To date, a few studies have precisely measured the AM on 3D reconstruction images to predict LTP after RFA [Citation2,Citation22,Citation25]. However, although these studies created a combined image similar to our method and with the same purpose, we used a new 3D reconstruction technique with unmatched 3D visualisation capabilities. Our method can provide the directly visualised positional relationship of the initial tumour and ablated zone in varied directions and it can quantitatively measure post-RFA AM. Furthermore, this technique is adapted to volumetric software, which can automatically calculate the volume of the index tumour and ablative zone. All the cases in this study were reconstructed and analysed within 30 min.

Additionally, previous studies reported that only 2.7–10.6% of patients could achieve a sufficient 5-mm AM with a 3D image [Citation2,Citation22]. In our study, 36.5% of the tumours achieved the so called 5-mm safety margin on the combined 3D image. Less LTP occurred for patients who achieved a minimum 5-mm safety margin.

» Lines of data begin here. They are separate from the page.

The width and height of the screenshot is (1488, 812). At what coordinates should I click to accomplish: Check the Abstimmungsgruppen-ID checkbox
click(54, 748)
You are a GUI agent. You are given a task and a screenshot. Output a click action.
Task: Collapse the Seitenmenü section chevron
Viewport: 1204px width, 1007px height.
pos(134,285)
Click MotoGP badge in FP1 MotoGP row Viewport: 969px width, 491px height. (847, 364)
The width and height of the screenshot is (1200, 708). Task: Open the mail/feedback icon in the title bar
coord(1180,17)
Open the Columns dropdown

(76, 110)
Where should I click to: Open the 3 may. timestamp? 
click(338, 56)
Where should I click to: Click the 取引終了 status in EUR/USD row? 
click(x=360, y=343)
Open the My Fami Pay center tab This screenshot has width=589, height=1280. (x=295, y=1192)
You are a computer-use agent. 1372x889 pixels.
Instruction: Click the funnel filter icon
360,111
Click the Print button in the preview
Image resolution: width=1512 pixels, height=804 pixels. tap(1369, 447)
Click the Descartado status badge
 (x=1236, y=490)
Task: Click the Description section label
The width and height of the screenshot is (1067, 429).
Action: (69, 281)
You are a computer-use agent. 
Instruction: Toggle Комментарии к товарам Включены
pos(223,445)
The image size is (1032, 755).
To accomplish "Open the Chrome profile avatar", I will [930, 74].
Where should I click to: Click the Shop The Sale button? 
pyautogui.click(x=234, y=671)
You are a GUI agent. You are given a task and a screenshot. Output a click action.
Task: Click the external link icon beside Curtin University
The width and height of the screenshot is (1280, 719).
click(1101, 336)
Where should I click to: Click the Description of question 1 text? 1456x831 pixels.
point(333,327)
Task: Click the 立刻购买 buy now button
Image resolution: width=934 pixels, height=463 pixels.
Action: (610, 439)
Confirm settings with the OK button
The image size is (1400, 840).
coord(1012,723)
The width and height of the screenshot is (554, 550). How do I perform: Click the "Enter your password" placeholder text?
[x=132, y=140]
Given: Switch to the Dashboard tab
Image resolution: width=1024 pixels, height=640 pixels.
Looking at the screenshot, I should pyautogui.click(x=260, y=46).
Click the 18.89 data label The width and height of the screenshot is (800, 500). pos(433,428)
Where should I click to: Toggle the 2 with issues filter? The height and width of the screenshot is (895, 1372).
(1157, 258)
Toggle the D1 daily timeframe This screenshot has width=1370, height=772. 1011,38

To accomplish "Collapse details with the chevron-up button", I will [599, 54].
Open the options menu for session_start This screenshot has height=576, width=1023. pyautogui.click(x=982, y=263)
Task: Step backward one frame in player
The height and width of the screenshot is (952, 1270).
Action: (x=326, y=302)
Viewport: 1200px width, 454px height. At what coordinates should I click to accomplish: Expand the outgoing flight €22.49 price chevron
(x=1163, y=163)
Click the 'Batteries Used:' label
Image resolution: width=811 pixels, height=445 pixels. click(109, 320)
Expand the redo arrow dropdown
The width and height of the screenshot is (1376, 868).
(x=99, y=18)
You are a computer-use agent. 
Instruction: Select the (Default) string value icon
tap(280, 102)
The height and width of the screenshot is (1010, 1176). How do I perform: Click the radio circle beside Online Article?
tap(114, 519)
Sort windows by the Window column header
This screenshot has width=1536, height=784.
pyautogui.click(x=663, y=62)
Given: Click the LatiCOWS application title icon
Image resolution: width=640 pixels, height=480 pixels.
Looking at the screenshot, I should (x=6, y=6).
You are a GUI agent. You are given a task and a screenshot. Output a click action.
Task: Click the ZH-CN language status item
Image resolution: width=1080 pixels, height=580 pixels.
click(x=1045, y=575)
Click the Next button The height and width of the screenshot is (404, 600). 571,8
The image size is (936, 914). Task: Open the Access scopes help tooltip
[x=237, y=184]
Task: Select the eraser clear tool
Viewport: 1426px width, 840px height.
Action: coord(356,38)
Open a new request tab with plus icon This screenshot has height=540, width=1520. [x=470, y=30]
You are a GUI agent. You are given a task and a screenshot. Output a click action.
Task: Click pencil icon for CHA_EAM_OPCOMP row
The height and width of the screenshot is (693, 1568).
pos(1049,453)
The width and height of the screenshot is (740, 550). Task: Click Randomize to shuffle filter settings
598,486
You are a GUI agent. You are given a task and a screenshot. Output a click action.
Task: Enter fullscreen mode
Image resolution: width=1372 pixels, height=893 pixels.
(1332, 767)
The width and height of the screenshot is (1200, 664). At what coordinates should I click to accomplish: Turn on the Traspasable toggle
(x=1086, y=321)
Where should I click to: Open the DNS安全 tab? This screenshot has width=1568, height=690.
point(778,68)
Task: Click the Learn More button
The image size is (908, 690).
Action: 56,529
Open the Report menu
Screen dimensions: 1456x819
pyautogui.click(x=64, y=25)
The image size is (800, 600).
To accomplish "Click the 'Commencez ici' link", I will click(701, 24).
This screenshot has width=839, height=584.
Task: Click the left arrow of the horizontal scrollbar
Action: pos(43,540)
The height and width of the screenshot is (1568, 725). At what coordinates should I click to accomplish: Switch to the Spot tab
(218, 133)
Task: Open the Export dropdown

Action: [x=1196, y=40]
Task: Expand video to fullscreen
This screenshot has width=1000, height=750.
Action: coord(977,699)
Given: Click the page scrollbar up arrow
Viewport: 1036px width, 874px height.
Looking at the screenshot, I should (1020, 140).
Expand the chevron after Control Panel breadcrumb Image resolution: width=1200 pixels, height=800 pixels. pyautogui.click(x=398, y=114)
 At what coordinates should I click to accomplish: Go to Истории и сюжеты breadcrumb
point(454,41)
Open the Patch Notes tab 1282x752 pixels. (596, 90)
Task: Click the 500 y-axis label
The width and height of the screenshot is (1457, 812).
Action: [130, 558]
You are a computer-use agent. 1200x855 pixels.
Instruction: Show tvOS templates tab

This result further demonstrated the great importance of precisely evaluating the post-ablation margin and that the 3D combined technique might have an advantage over the previous combined image techniques in predicting the risk of LTP.

Recently, some studies have applied 3D CEUS to precisely assess the ablation range and efficacy [Citation26–28]. Although 3D CEUS has advantages such as real-time and no ionising radiation, it may miss or misdiagnose some residual tumours compared with 3D CECT [Citation27]. In the study of Wang et al. [Citation27] using 3D CECT as reference, two residual tumours had been missed by dynamic 3D-CEUS, while another lesion with inflammation at its edge was identified as tumour. As we known, 3D CEUS is prone to interference by air in the body. Therefore, residual tumours without an appropriate observation window such as those closing to lung may be missed.

It is clear that the current study has several limitations. First, we could not obtain histological proof of the AM. Although some patients had salvage liver resection, it is difficult to visualise the real AM as reference. Therefore, long-term follow-up was chosen to test the accuracy of the evaluated AM. Second, we did not compare our new 3D reconstruction technique with commonly accepted side-by-side method. It has been suggested that the assessment with combined 3D images revealed an insufficient AM, which was previously evaluated as sufficient by conventional axial imaging [Citation25,Citation29]. With this evidence, we considered that this 3D reconstruction technique was more effective and used the side-by-side method as a standard, which might not be appropriate. Third, the intra- and inter-operator reproducibility of this new 3D reconstruction technique that was used to measure the post-RFA AM was not evaluated in our study.

In conclusion, the utility of the new 3D reconstruction technique using CT imaging for post-ablation evaluation of AM is determined to be feasible. When the AM of RFA is evaluated by combined 3D images, a min-AM of 5 mm or more appears to be associated with a lower rate of LTP after RFA. Tumors without a 5-mm safety margin should receive more attention and closer follow-up. The results of this study warrant further validation.

Supplemental material

Disclosure statement

No potential conflict of interest was reported by the authors.